Pick: Holy moley, you’ve got me thinking now. Well, McMurphy is both an inmate of the ward and a person from outside, sort of the god/man duality thing. He enters into this world to spread a new message of salvation from the sin of going along with Nurse Ratched’s program. He performs at least one miracle, producing a World Series game out of thin air, at least the equivalent of water into wine. He isn’t a fisher of men, but he teaches men how to fish. He associates with prostitutes, and sees the humanity in them. He overturns the temple when he gets into the fight in the ward. I assume we could stretch Harding into some kind of Judas figure, though that doesn’t match up quite as neatly. But there is a Last Supper, the whole crazy drinking binge allowed by Scatman Crothers (and gosh, I hadn’t thought of him in years — what a great actor!) leading up to Billy’s sexual awakening. McMurphy is then tried, leading up to Spivey washing his hands of him via lobotomy. Chief then allows him to give the ultimate sacrifice so that all the sins are forgiven. Yeah, I can see the connections now.

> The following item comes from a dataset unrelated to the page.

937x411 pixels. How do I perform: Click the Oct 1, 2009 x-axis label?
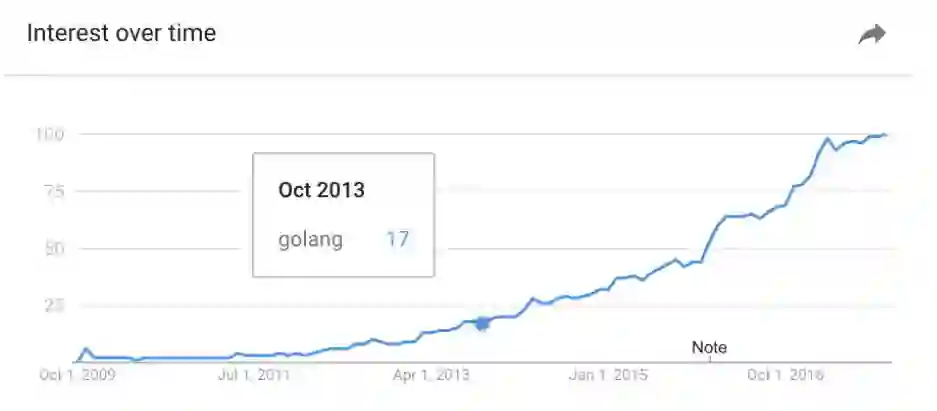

Before I turn it over to you again, I want to point out how terrific every actor is in this film. Nicholson, of course, is in his prime here, and is so good you forget he’s an icon, even though many of the actions he pulls here are among those which made him so imitated. Louise Fletcher is perfect as Nurse Ratched, with an icy control over her emotions, an evil disconnect from her patients, and yet enough grace notes to make us think she really believes her ways to be best (though there is also a clear element of revenge when she says she believes she can help McMurphy). I’ve mentioned Will Sampson and Scatman Crothers, but special notice should be given to the great performance by Sydney Lassick as Cheswick, and two future members of the Taxi TV cast, Danny DeVito as the impishly stubborn Martini and a very young Christopher Lloyd as Taber.

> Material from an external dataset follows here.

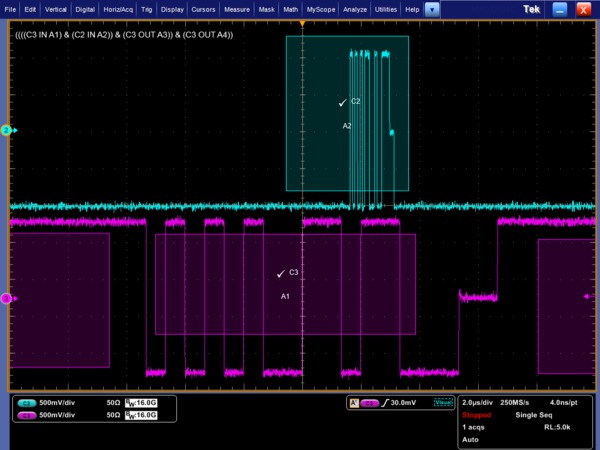The image size is (600, 450).
Task: Click the trigger A indicator icon
Action: click(353, 403)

Leftridge: Jesus Christ, you did great work on the New Testament allusion. The whole disciple angle seems fairly clear to me. I would place Billy in the Judas role, though; after all, when Nurse Ratched demanded that Billy name those responsible for initiating the rendezvous with Candy, Billy gave McMurphy up. Also like Judas, Billy later killed himself. Does the fact that McMurphy stays behind rather than escaping equate to a sacrifice? In any case, after McMurphy’s “crucifixion”, the other patients speculate that he’s actually still alive: “McMurphy escaped! He beat up two of the guards!” The patients are also using his language (“It’s ‘buggered’!”), playing poker now instead of Monopoly, suggesting that McMurphy has permanently changed things, even in death, most dramatically in “saving” Chief, who has escaped the hell of the hospital.

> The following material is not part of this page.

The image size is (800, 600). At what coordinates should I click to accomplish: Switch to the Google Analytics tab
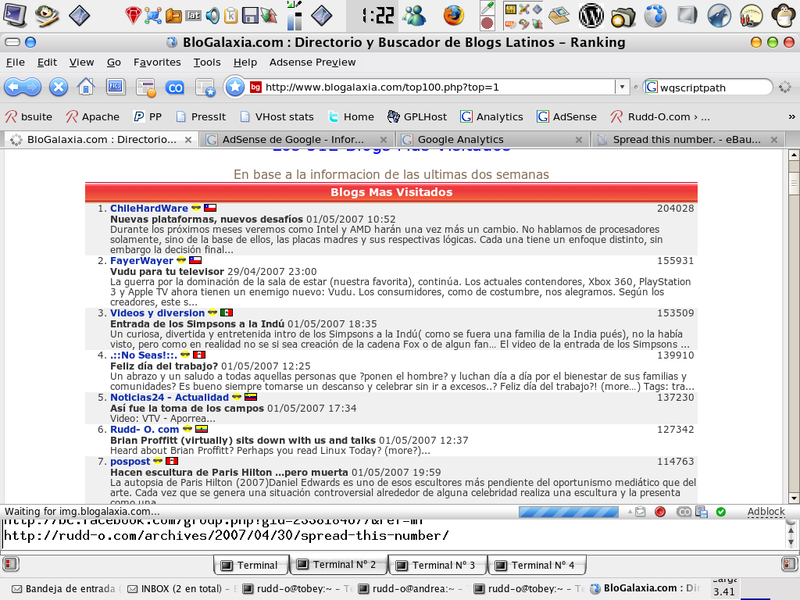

I’m glad you mentioned the acting in the film. Everyone is perfect, a credit to the screenplay and Forman’s direction, but it has to be one of the film’s in which I am most reluctant to take my eyes off one particular actor’s performance. Nicholson has so many moments of greatness in this film — the basketball scene, the attempt to lift the water fountain, the World Series improvisation, the electric-shock therapy session. As a result, I don’t think I’ll ever tire of watching this movie. Jack is crazy good.